__ACTIVITIES__
[A] In the syringe passage, what may the batteries 36 be placed on to make installation or removal easy?
[B] Reproduce the stretch of the syringe passage from "[0051] As best" through "seat portion 60.".
[C] Go on with the syringe passage from where it stops.

------ EXTRACT TO READ

However, when the sample management unit is introduced into the
blood treatment unit, the syringe 10 is placed into an operating
state from the lower power state. Such a transition may be effected
via a mechanical switch which is closed before insertion of the
sample management unit into the blood treatment unit, or the switch
is closed by the blood treatment unit following insertion of the
sample management unit into the blood treatment unit. Other ways
include an electronic switch actuable by an RF signal or a DC
signal from the blood treatment unit, or a DC magnetic reed relay
enabled by a magnet in the blood treatment unit. The batteries 36
may be removed after a single use of the syringe 10, in order to
allow for proper recycling in compliance with environmental
regulations. In order to facilitate easy battery installation or
removal, the batteries 36 may be placed on a tray which is slidably
received by the battery compartment 34.
[0049] As shown in FIG. 2, the syringe inlet port 15 includes
bayonet pins 38 extending outwardly therefrom, which engage
complementary grooves in a collar portion of a blood treatment
chamber receptacle for coupling thereto. Similarly, a valve element
40 is located in the channel 26 and biased to a closed position
against a valve seat 42 on an end cap 44 forming the outer end of
the syringe inlet port 16. The valve element 40 is also aligned for
abutment with a valve actuating element which is positioned in the
chamber receptacle. The valve actuating element is thus operable to
displace the valve element 40 from its closed position against the
valve seat 42 to allow fluid flow therethrough.
[0050] The blood transfer portion 22 is further provided with a
releasable lock means shown generally at 30 for operating the
syringe outlet port 16 between an open position and a closed
position. As will be described, the locking mechanism 30 is
operable in response to a release signal from the PCB 32, as shown
in FIGS. 6(a) to 6(d). With the locking mechanism 30 unlocked, the
syringe outlet port 16 is operable to form fluid coupling with a
fluid fitting on a common blood sample delivery unit with a
complementary Luer 46 or similar fitting, such as the needle 48, as
shown in FIG. 7.
[0051] As best shown in FIG. 3, the syringe outlet port 16 includes
a male Luer insert 50, an outlet valve means generally shown at 54
for opening and closing the access to the fluid channel 24 to
control the flow of the blood sample therethrough. The male Luer
insert 50 includes an opening 56 and a thread for the Luer fitting
for coupling with female Luer 46 of a needle 48. The outlet valve
means 54 includes a valve element portion 58, a valve seat portion
60, and first actuating means generally shown at 62 for actuating
the valve element portion 58 relative to the valve seat portion 60.

------------
------ GIVEN INFORMATION

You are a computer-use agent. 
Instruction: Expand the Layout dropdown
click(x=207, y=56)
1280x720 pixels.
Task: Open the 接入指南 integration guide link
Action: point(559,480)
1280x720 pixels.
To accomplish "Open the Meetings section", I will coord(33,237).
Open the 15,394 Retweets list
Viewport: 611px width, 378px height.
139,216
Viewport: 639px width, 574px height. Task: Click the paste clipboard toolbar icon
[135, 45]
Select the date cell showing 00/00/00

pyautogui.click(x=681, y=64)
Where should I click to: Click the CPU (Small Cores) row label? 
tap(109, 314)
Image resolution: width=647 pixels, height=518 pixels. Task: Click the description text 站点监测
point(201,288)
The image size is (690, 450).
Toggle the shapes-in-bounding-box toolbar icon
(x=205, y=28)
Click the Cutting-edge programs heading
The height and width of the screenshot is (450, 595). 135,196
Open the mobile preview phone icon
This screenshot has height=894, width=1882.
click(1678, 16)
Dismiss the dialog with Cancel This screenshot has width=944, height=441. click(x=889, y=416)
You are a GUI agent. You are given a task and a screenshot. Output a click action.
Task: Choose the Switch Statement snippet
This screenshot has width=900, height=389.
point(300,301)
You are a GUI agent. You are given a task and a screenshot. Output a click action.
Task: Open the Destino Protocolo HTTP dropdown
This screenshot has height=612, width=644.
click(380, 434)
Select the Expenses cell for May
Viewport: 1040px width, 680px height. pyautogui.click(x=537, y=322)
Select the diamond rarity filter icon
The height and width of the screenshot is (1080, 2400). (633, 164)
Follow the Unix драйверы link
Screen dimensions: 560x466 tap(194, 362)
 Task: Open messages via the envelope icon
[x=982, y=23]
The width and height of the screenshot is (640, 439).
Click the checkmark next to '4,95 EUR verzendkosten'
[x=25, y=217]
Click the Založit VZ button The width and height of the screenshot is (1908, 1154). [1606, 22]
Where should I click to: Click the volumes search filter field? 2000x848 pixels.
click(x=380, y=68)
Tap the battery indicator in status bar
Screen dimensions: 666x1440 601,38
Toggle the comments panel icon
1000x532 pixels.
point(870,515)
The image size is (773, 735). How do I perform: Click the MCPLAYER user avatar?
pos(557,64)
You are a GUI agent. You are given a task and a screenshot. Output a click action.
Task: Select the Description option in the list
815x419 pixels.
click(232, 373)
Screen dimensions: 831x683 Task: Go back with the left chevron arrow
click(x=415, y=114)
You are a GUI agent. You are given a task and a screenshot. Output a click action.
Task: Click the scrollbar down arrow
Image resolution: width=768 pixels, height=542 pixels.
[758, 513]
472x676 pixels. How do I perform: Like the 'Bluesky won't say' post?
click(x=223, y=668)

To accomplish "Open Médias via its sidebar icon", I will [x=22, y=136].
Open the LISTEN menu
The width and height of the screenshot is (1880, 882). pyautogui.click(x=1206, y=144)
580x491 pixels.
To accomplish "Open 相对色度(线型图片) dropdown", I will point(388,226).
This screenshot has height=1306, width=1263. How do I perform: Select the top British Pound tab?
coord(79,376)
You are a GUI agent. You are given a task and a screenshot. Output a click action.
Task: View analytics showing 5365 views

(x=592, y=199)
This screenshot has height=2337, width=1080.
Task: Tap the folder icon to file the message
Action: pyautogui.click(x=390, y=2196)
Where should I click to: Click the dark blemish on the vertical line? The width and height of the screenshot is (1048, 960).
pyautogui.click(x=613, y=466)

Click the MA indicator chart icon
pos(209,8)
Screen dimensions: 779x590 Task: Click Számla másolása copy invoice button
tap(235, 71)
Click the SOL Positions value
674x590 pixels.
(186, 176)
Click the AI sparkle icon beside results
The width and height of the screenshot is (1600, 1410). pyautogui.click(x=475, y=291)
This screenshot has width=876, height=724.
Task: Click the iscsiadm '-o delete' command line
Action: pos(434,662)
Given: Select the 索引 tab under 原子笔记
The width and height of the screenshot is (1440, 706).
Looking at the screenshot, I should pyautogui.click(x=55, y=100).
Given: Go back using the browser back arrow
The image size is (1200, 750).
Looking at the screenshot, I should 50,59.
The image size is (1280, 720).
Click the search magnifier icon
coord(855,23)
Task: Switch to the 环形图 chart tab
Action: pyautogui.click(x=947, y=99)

------------

__ANSWERS PROVIDED__
[A] A tray that is slidably received by the battery compartment 34.

[B]
[0051] As best shown in FIG. 3, the syringe outlet port 16 includes
a male Luer insert 50, an outlet valve means generally shown at 54
for opening and closing the access to the fluid channel 24 to
control the flow of the blood sample therethrough. The male Luer
insert 50 includes an opening 56 and a thread for the Luer fitting
for coupling with female Luer 46 of a needle 48. The outlet valve
means 54 includes a valve element portion 58, a valve seat portion
60, and first actuating means generally shown at 62 for actuating
the valve element portion 58 relative to the valve seat portion 60.

[C]
A pair of resilient members 64, such as a spring, biases the outlet
valve means 54 in a closed position. As will be described, the
first actuating means 62 is operable to displace the valve element
portion 58 in different directions when the syringe body portion 20
is engaged or disengaged with a female Luer 46.
[0052] The first actuating means 62 takes the form of a plurality
of first actuating elements 66 which extend outwardly from a
central web 68, and also includes second actuating means such as a
tab 70 extending therefrom. The central web 68 is fixed to a block
72 positioned in the channel 24 in the body portion 22 of the
syringe 10, as shown in FIG. 2. The block 72 has a central bore 74
carrying a tubular valve stem 76 having one end carrying the valve
element portion 58 and an opposite end carrying a valve stem head
78, which has a peripheral edge region with a sealing element such
as an O-ring or the like, as shown in FIGS. 4 and 5. The valve stem
76 has a pair of fluid transfer holes, as shown at 80, immediately
beside the valve element portion 58, thereby forming an inner valve
passage in fluid communication with the chamber 21, as shown in
FIGS. 4 and 5. The female Luer 46 includes complementary first
actuating elements which displace the first actuating elements 66,
when the female Luer 46 member is introduced into the male Luer
insert 50. Subsequently, the first actuating elements 66 displace
the valve stem 76 and the valve element portion 140 to open the
central bore 74 within the valve stem 76 to the channel 26 to allow
fluid flow through outlet port 16. The treated blood sample is
dispensed from the syringe 10 to the originating patient via the
syringe outlet port 16 operable between an open position and a
closed position by a locking mechanism 30, as will now be
described.
[0053] The outlet port 16 is operable between three states, a
locked state, an open state and a permanently locked state, by a
releasable lock means, such as locking mechanism 30, as shown in
FIGS. 6(a) to 6(d). The locking mechanism 30 includes a pawl 82
coupled to the outlet valve means 54 to control the coupling of the
female Luer 46 to the male Luer insert 50 of the syringe 10. The
pawl 82 has one end 84 with an opening 86 for receiving a pivoting
pin 88 protruding from a board 90 to allow pivoting thereabout. The
pawl 82 is positioned between a first spring plate 92 and a second
spring plate 94 which control its swinging motion. Typically, the
first spring plate 92 is made from a fuse material or shape-memory
wire ("muscle wire"), which temporarily changes consistency under
the presence of a predetermined electric current signal, such as
nickel titanium naval ordinance laboratory intermetallic material
(NITINOL). Nitinol exhibits superelasticity and shape memory, such
that nitinol is caused to heat up due to the predetermined electric
current signal, as such it is mechanically deformed under stress
above a specific temperature, and returns to the pre-stressed
position when the stress is removed.
[0054] On the other end 96 of the pawl 82 is a first finger 98 and
a second finger 100 defining a recess 102 with an opening 104.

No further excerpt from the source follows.